:: Entries supplied

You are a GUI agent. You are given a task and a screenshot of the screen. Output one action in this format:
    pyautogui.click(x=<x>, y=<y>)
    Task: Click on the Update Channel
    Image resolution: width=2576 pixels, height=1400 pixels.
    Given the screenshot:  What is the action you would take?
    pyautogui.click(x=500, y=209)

::::

Stated goal> Can you recast every line of the records above as a numbered list, omitting any blank lines?

Finished task>
1. You are a GUI agent. You are given a task and a screenshot of the screen. Output one action in this format:
2.     pyautogui.click(x=<x>, y=<y>)
3.     Task: Click on the Update Channel
4.     Image resolution: width=2576 pixels, height=1400 pixels.
5.     Given the screenshot:  What is the action you would take?
6.     pyautogui.click(x=500, y=209)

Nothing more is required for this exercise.